Inhibition of Proliferation and Induction of Differentiation of Human and Mouse Myeloid Leukemia Cells by New Ethyleneglycol-type Nonphosphorus Alkyl Ether Lipids

Abstract

A variety of ethyleneglycol-type nonphosphorus alkyl either lipids, either derivatives of diethylene-glycol in which the two hydroxyl groups were substituted with long chain alkyl and quaternary ammonioalkyl groups, were synthesized and their effects on proliferation and differentiation of cultured human (HL-60) and mouse (M1) myeloid leukemia cells were studied. Incubation with these compounds inhibited the cellular proliferation, and cells differentiated into morphologically and functionally mature granulocytes.

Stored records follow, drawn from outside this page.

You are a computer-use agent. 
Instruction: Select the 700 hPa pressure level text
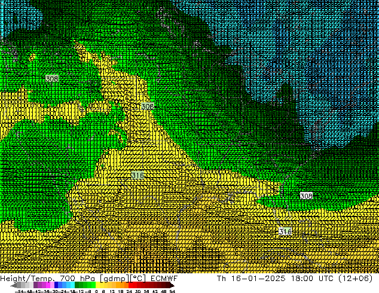coord(80,279)
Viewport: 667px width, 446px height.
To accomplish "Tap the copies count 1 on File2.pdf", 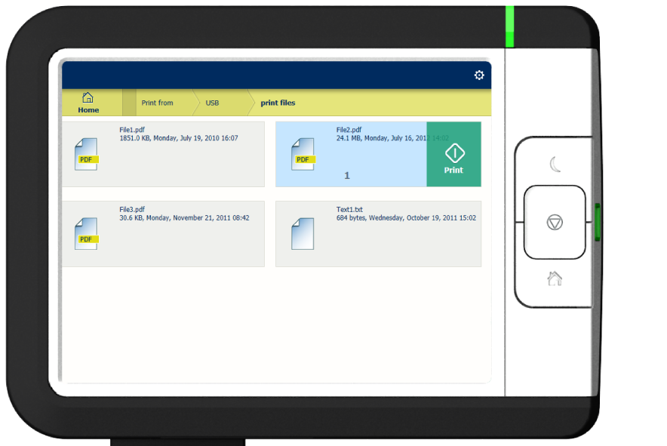I will pyautogui.click(x=347, y=175).
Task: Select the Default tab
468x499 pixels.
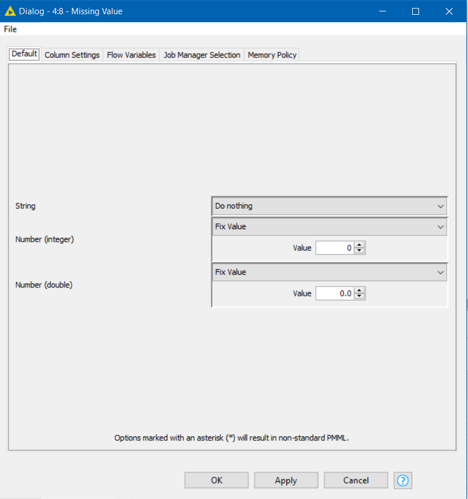Action: point(24,55)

Of the compounds tested, 1-[2-[2-octadecycloxy)ethoxy]ethoxy]-butylpyridinium mesylate (EG-6) was the most effective in inducing differentiation of HL-60 cells. Almost maximal indiction of differentiation and inhibition of growth of HL-60 cells on day 6 were observed when the cells were treated with EG-6 1 for day and then cultured without EG-6 for a further 5 days. The inhibitory effect of EG-6 on the leukemic cells was over 100 times more than that of 2- [2-(dodecyloxy)ethoxy]ethyl 2-pyridinioethyl phosphate, a potent antileukemic either phospholipid.